El diputado nacional denunció la manipulación de la audiencia pública y la exclusión del 99,7% de los inscriptos. «La Libertad Avanza optó por silenciar voces», afirmó tras presentar una impugnación formal.
El diputado nacional Juan Pablo Luque alzó la voz ante lo que calificó como una «instancia de participación ciudadana vaciada de contenido». En el marco del debate por la modificación de la Ley de Glaciares, el legislador denunció que el Gobierno Nacional transformó un proceso democrático en un «verdadero papelón institucional» marcado por la opacidad y la irregularidad.

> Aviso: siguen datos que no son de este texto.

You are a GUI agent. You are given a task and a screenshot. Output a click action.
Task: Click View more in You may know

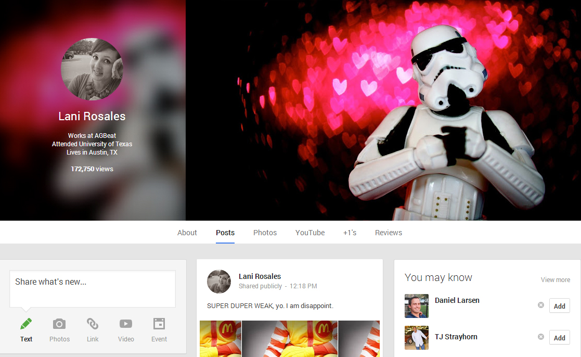click(555, 280)
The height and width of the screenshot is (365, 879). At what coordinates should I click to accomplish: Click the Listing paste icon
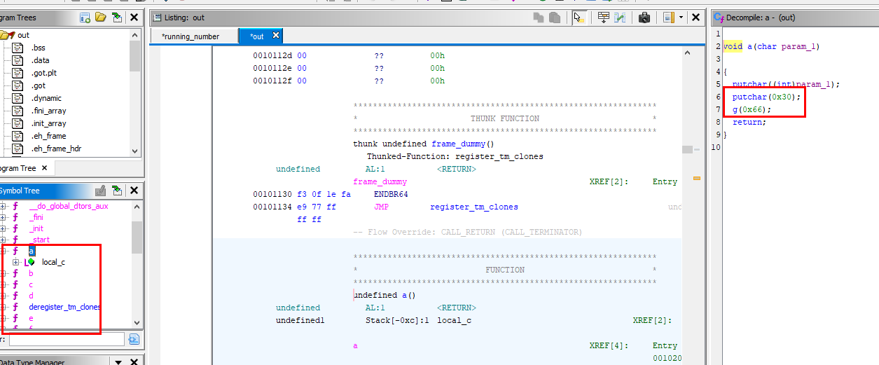coord(555,18)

Una audiencia «ilegítima» y a puertas cerradas
Luque fue tajante al señalar la desproporción entre el interés social y la apertura oficial. De los más de 100.000 ciudadanos que se inscribieron para defender el recurso estratégico de los glaciares, el Gobierno permitió la participación de apenas un 0,3%.
»El Gobierno decidió reducir la participación mediante un mecanismo de selección completamente discrecional y sin ningún criterio público», denunció el diputado, subrayando que la maniobra busca evitar el disenso técnico y social sobre un tema sensible para el futuro del país.

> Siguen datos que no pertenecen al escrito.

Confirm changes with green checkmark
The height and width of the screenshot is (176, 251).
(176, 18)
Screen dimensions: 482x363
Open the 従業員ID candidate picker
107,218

Impugnación y pedido de nulidad
Ante lo que considera un «retroceso grave en materia de transparencia», Luque confirmó la presentación formal de una impugnación. El objetivo es claro: declarar la invalidez de la audiencia y la nulidad de todo lo actuado hasta el momento.

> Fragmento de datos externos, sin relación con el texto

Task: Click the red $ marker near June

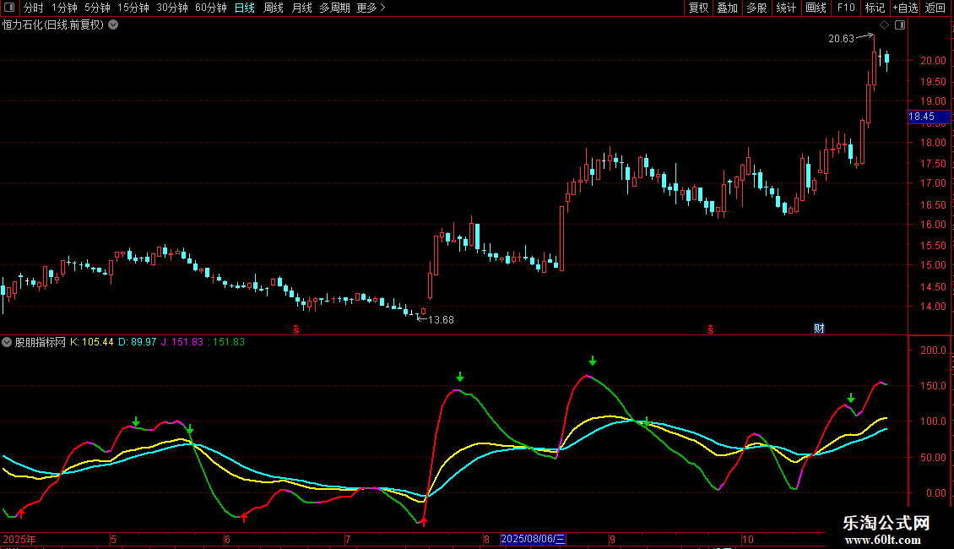Action: [296, 328]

«Se ha solicitado la convocatoria a una nueva instancia que garantice una participación real y transparente», explicó el legislador. Para Luque, el hecho de que a poco más de una hora del inicio ni siquiera se conociera el listado de oradores confirma que la intención oficial no era el debate, sino el cumplimiento formal de un trámite vacío.
»Una decisión de silenciar»
Para el referente legislativo, el accionar de La Libertad Avanza no responde a errores de logística, sino a un plan deliberado. «Lo ocurrido no es un error: es una decisión», sentenció.
Según el diputado, el oficialismo eligió «restringir la participación y vaciar de sentido una herramienta clave de la democracia», en un intento por avanzar con modificaciones legales sin el control de la mirada pública.